▶ _Work required_: Copy the entries word for word, from the line with "Where should I" up to and including the line with "tap(531, 785)", and leave the pictures out.

▶ _Rows_:
_ _ _ _ _
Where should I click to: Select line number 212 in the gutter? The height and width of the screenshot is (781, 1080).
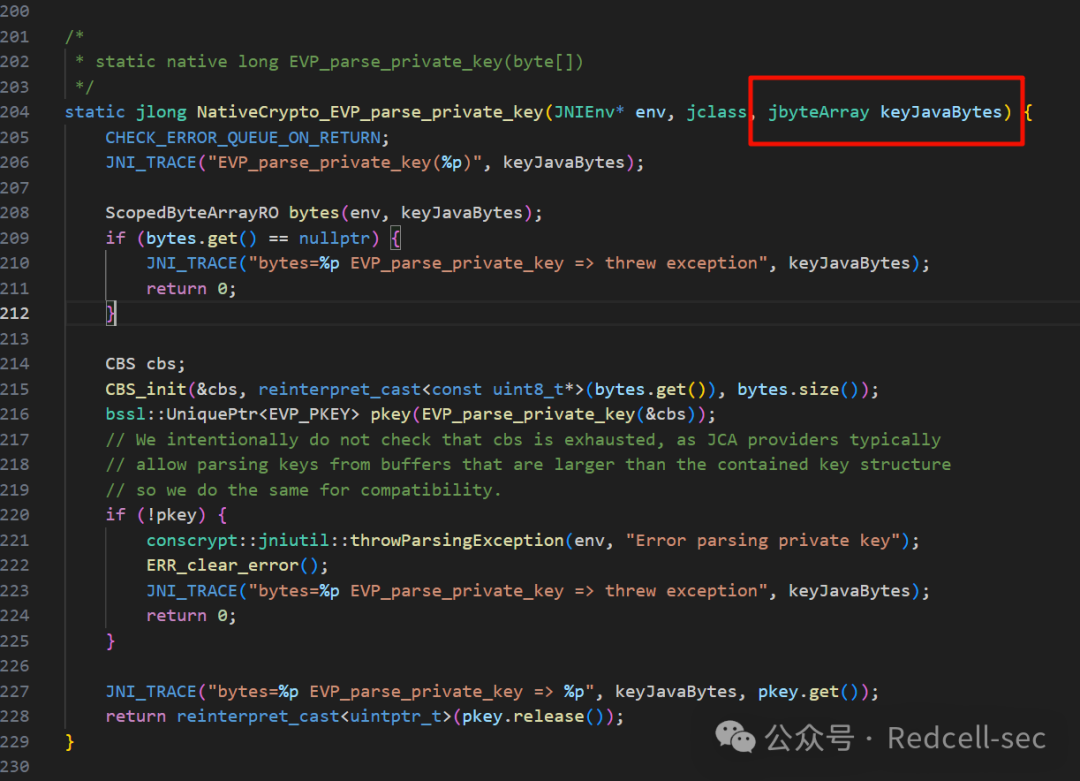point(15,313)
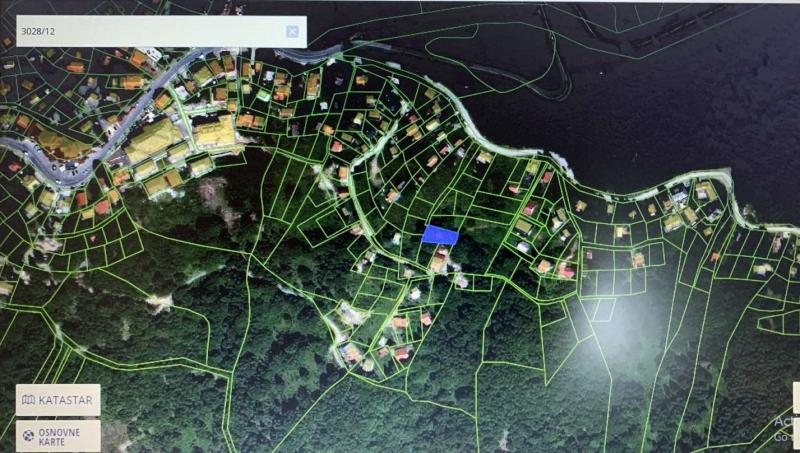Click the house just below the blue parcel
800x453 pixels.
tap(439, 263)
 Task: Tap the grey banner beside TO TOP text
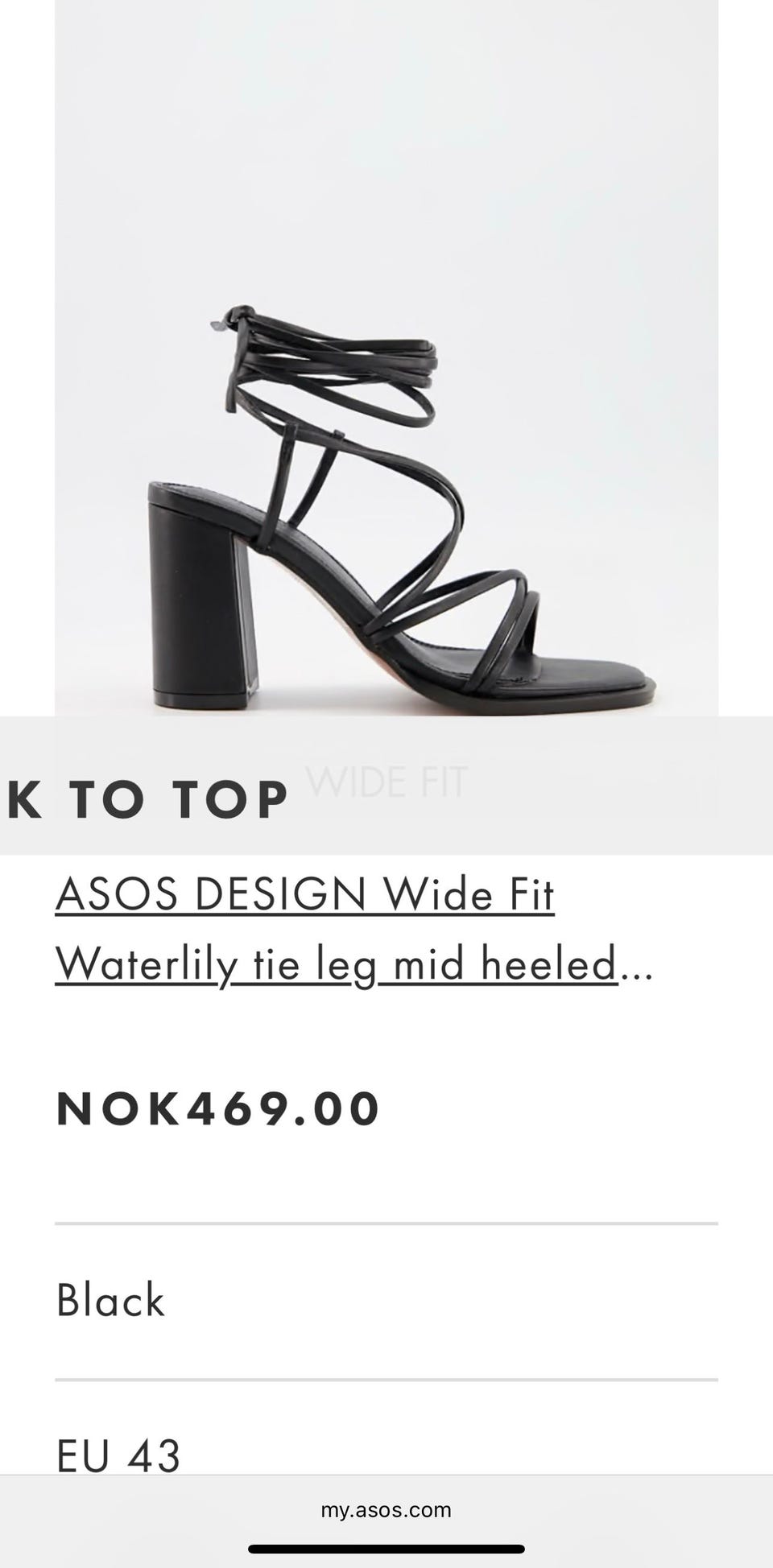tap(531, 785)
_ _ _ _ _
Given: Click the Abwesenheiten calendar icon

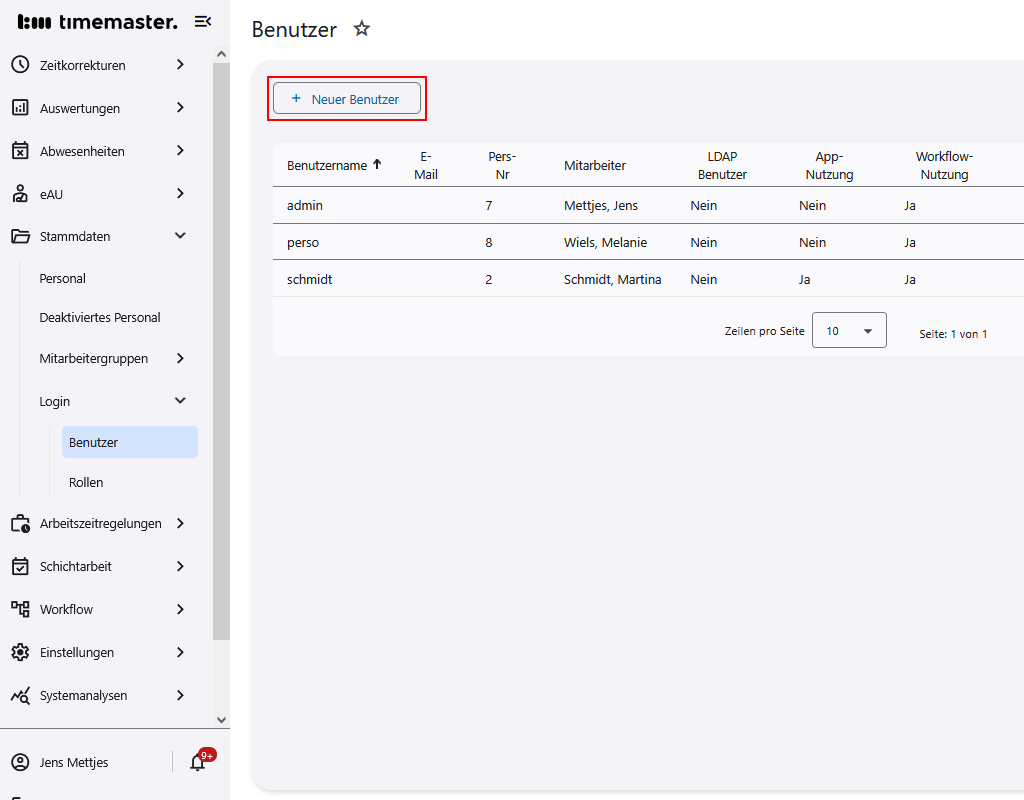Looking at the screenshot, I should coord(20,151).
_ _ _ _ _
▶ _Task output_:
Where should I click to: Select line number 212 in the gutter? The height and width of the screenshot is (781, 1080).
point(15,313)
Click the house just below the blue parcel
800x453 pixels.
tap(439, 263)
 Task: Tap the grey banner beside TO TOP text
tap(531, 785)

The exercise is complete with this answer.